That’s something for customers of Alinta Energy to think about, with the company up for sale and likely to fall into either Australian or Chinese hands. The gas and electricity retailer is currently owned by TPG Capital – a US private-equity firm.
This isn’t the first time that TPG Capital has sought expressions of interest in Alinta Energy – Australia’s fourth largest energy generator and utilities company, plus the biggest gas supplier in Western Australia. The sales pitch for Alinta Energy claims the company holds a portfolio of 800,000 Australian energy customers and more than 360 employees across Australia and New Zealand.
While TPG has not publicly announced its motives for wanting to sell Alinta just six years after acquiring the company, industry experts suggest the move comes as a result of the continuing decline of grid energy demand due to the growing popularity of rooftop solar.
Who will buy Alinta Energy?
A handful of potential buyers have already thrown their names into the ring as prospective buyers of Alinta. Most notably, APA Group has teamed up with former parent AGL Energy in a joint-purchase agreement that would see Alinta’s retail business handed over to AGL, while the pipes and generation assets would go to APA. However, AGL and APA are competing against a number of Chinese parties, which reportedly include China Huadian Corporation, the China Shenhua Energy Company and Beijing Clean Energy – not that these names will mean much to most Aussie consumers.

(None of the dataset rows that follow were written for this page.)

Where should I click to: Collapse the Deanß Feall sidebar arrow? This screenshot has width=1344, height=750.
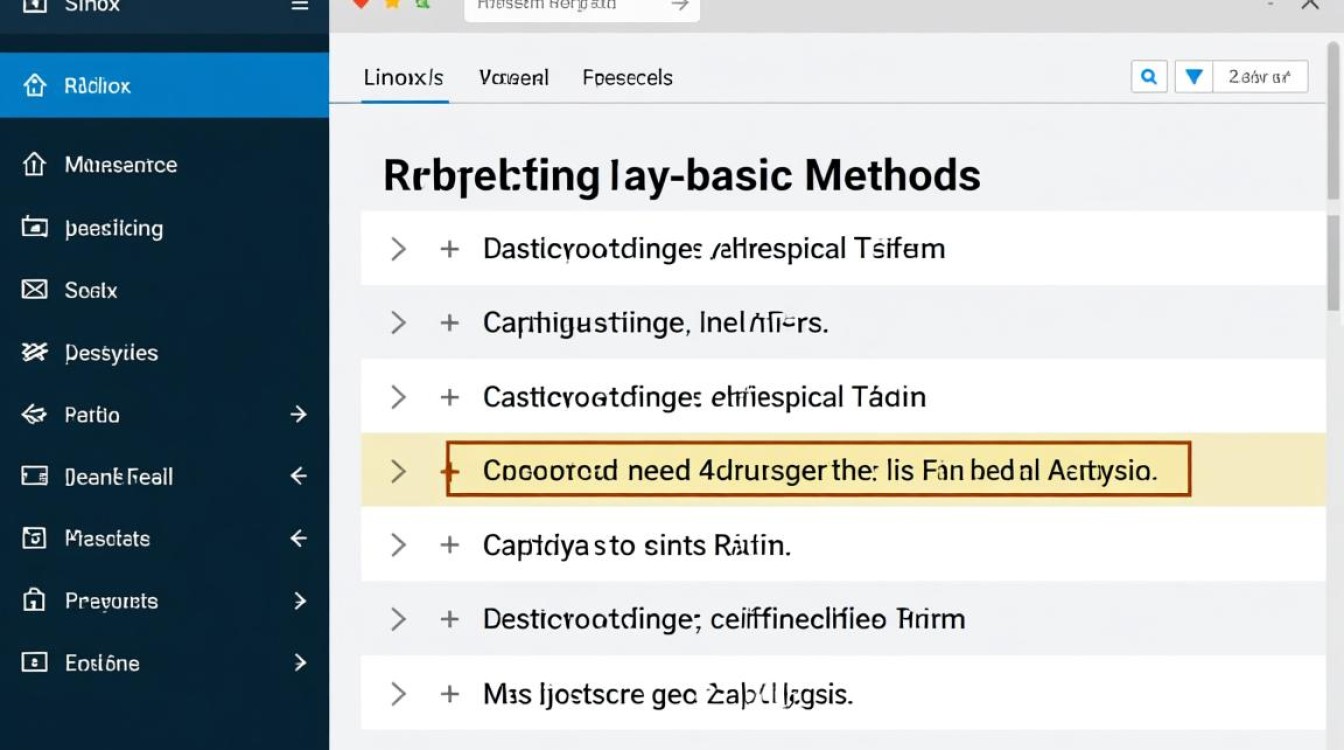click(x=298, y=477)
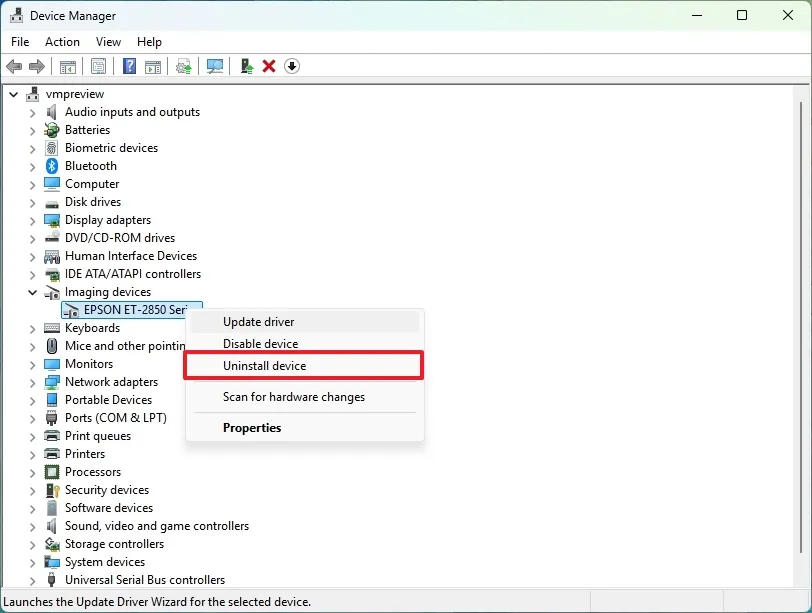This screenshot has width=812, height=613.
Task: Click the Bluetooth icon in device tree
Action: [x=52, y=166]

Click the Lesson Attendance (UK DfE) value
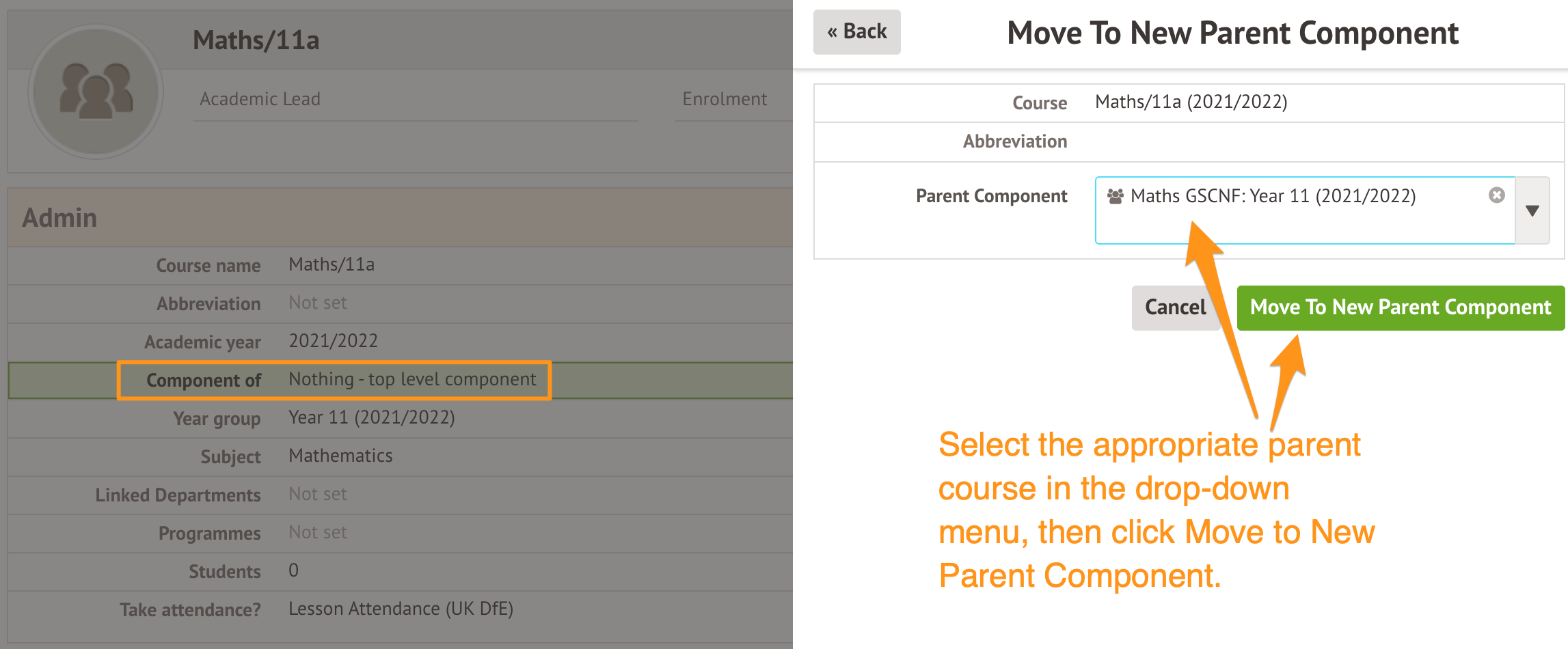[401, 608]
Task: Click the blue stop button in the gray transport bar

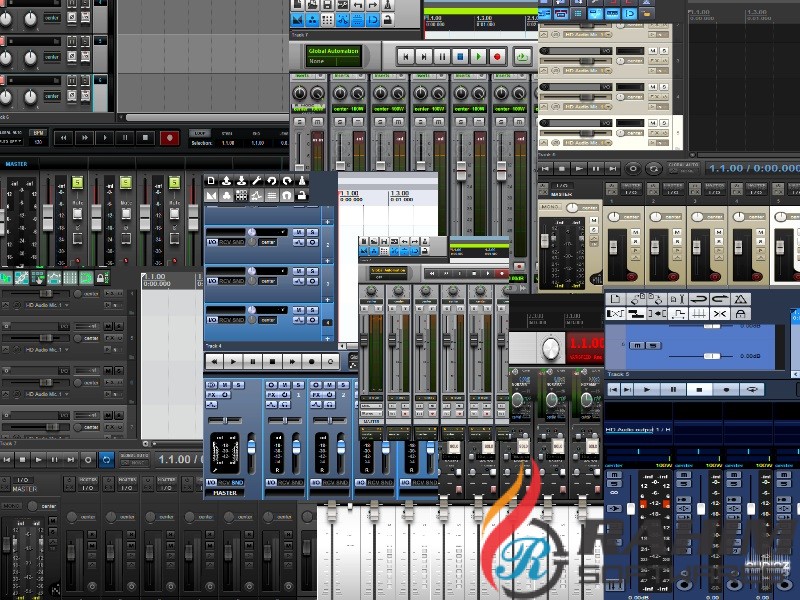Action: point(460,57)
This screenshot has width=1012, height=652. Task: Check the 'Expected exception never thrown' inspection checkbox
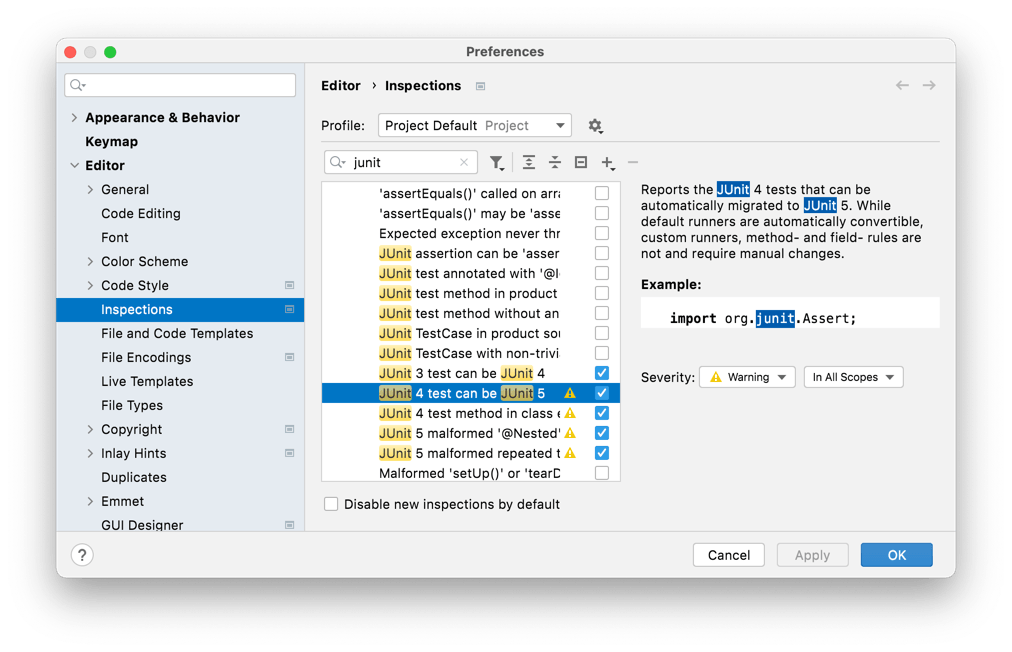tap(602, 233)
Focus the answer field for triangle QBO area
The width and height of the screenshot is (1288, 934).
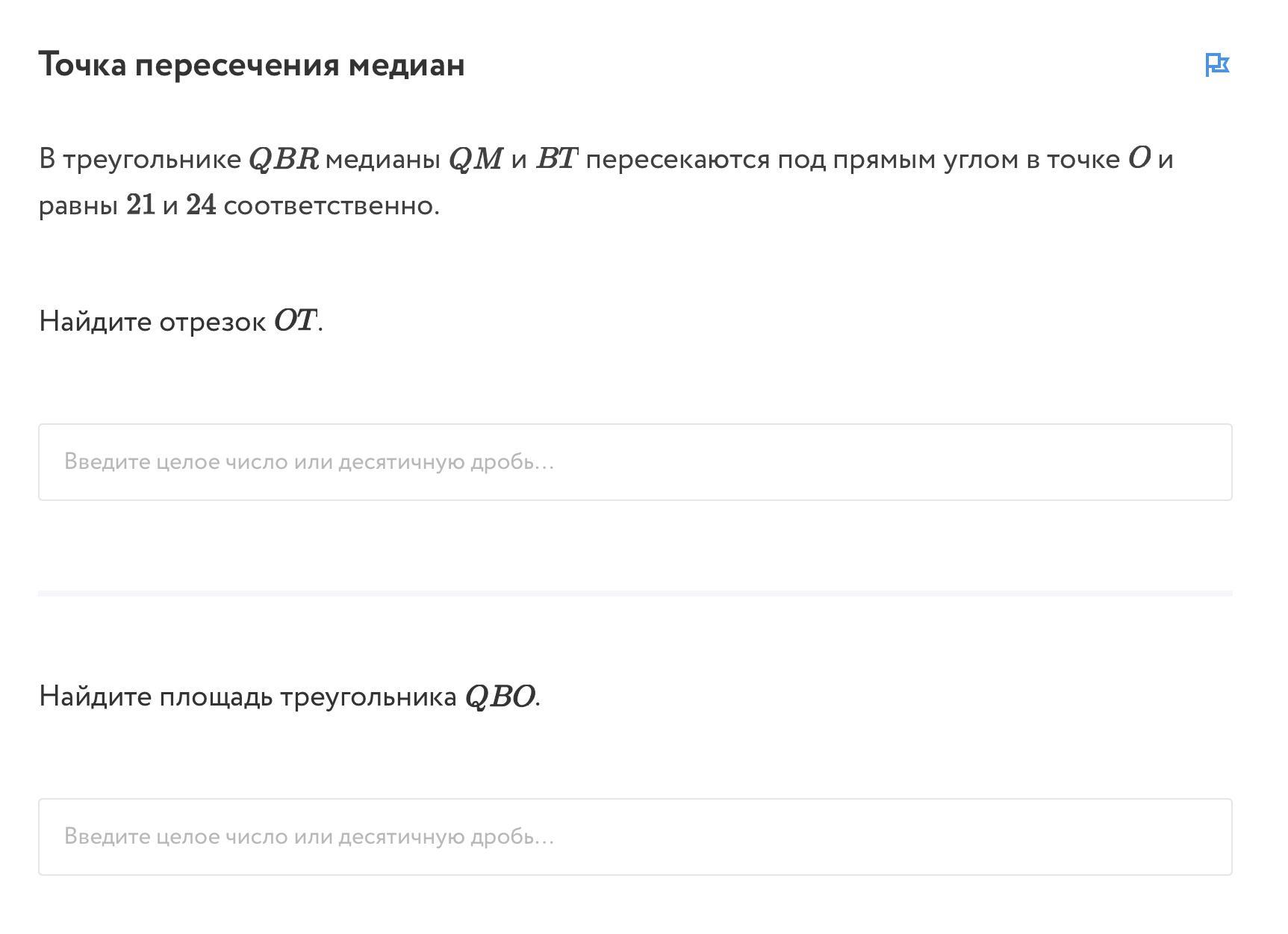pyautogui.click(x=635, y=837)
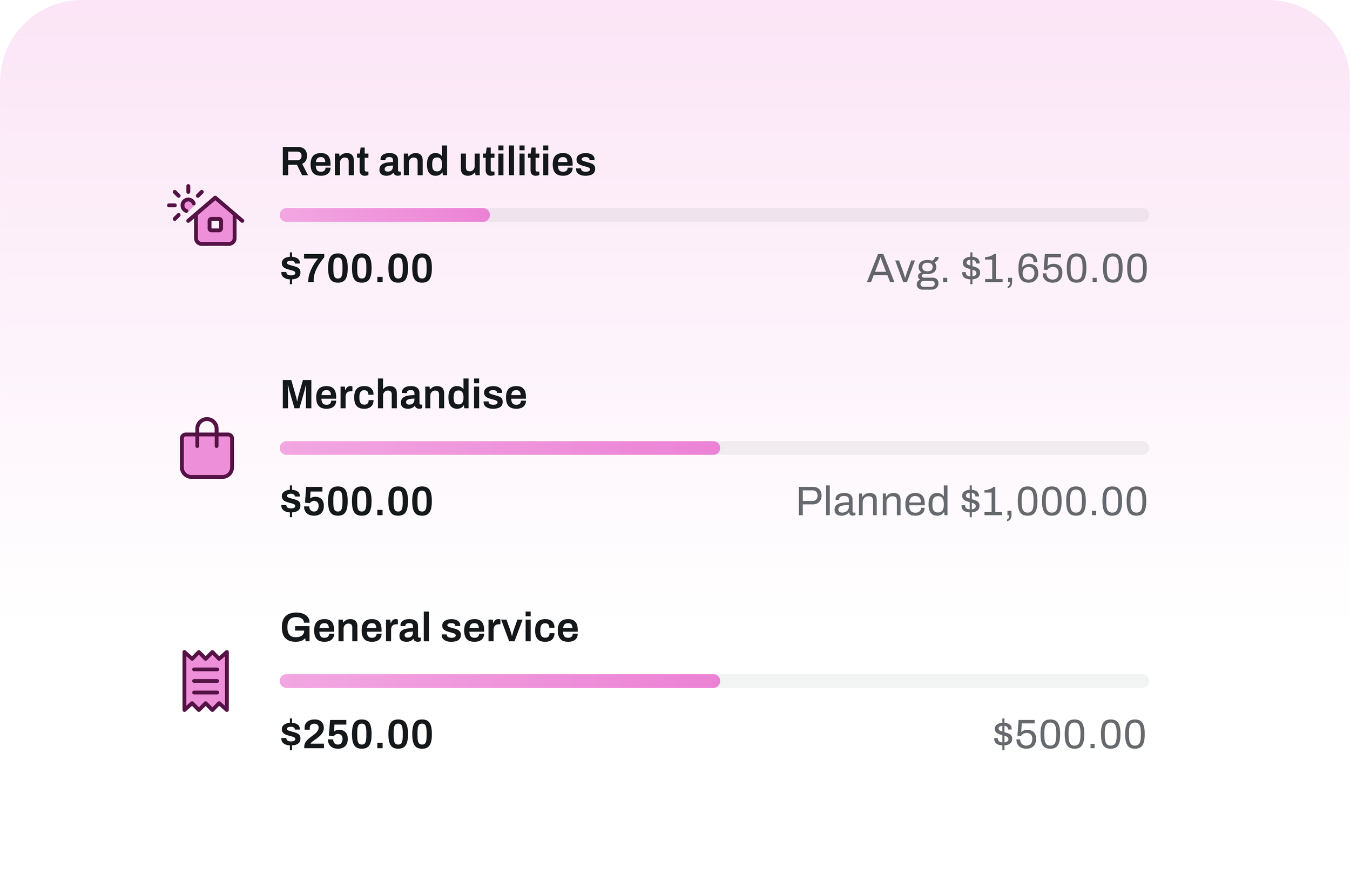The image size is (1350, 896).
Task: Select the Rent and utilities heading
Action: 438,162
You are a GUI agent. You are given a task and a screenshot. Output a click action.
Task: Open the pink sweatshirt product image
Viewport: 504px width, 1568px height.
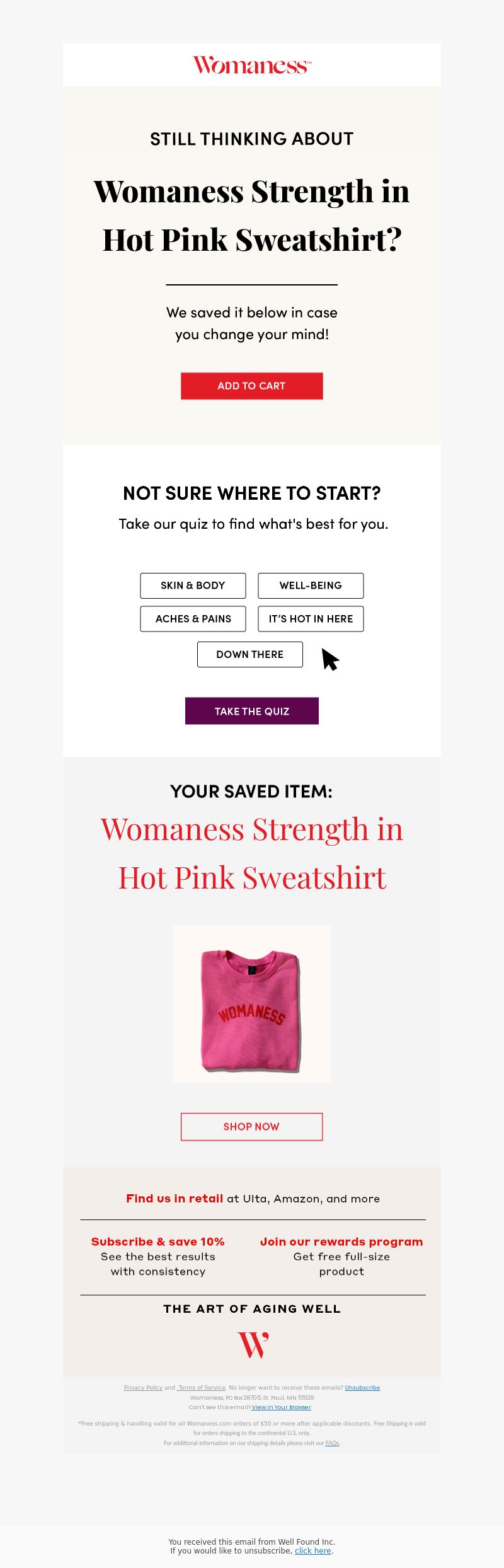tap(252, 1004)

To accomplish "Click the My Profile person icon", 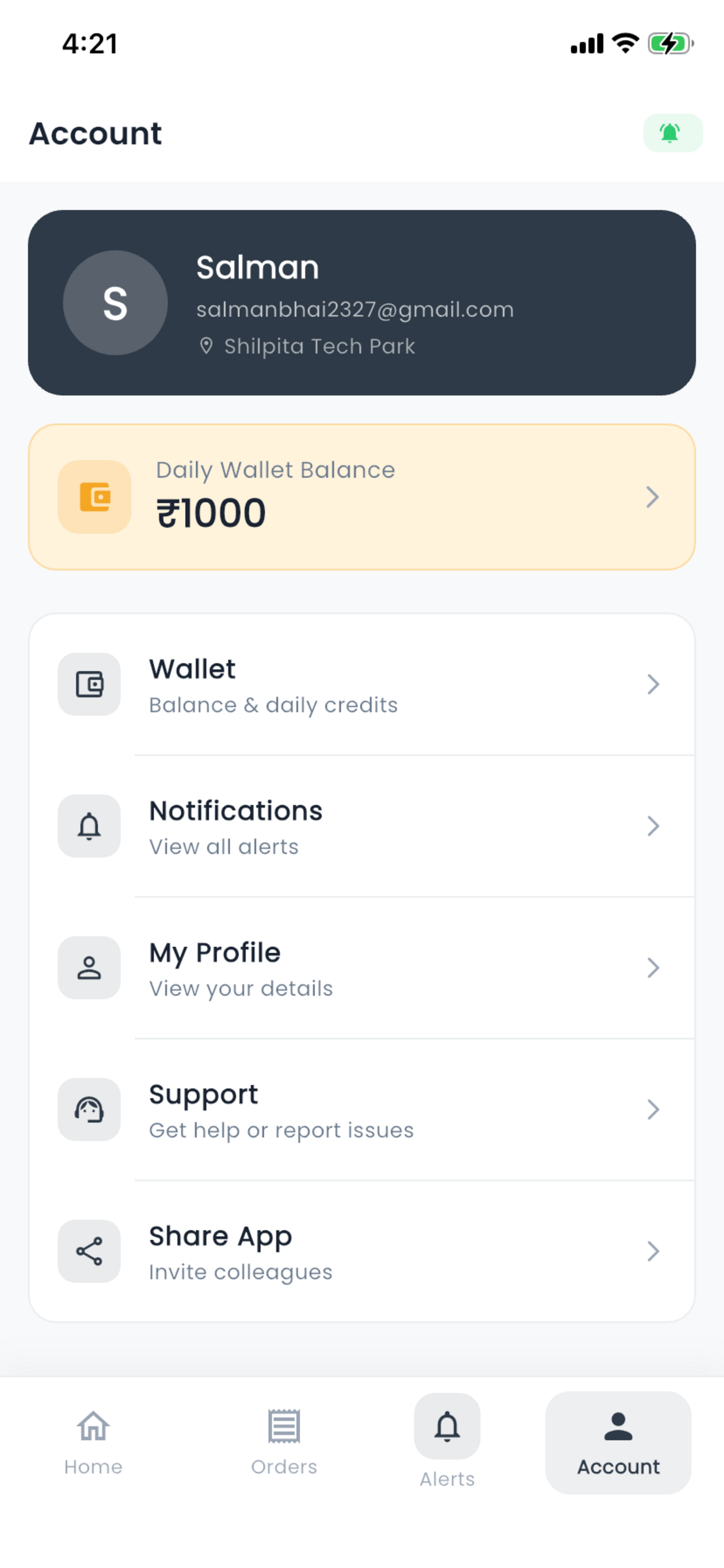I will pos(89,968).
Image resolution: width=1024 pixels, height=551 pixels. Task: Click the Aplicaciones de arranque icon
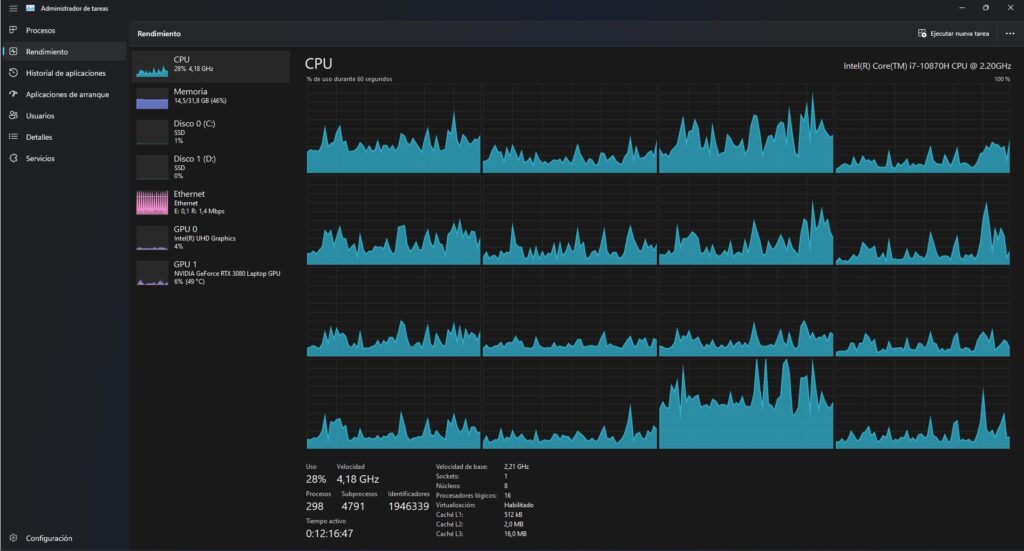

What does this mean for Alinta customers? Well, it might sound frightening to hear that your energy provider is being sold off, but fortunately the effect on customers should be minimal – at least in the short term. Whether or not Alinta will continue to trade under its existing name remains to be seen and may depend on who buys the company.
For Alinta customers, it’s certainly worth watching developments.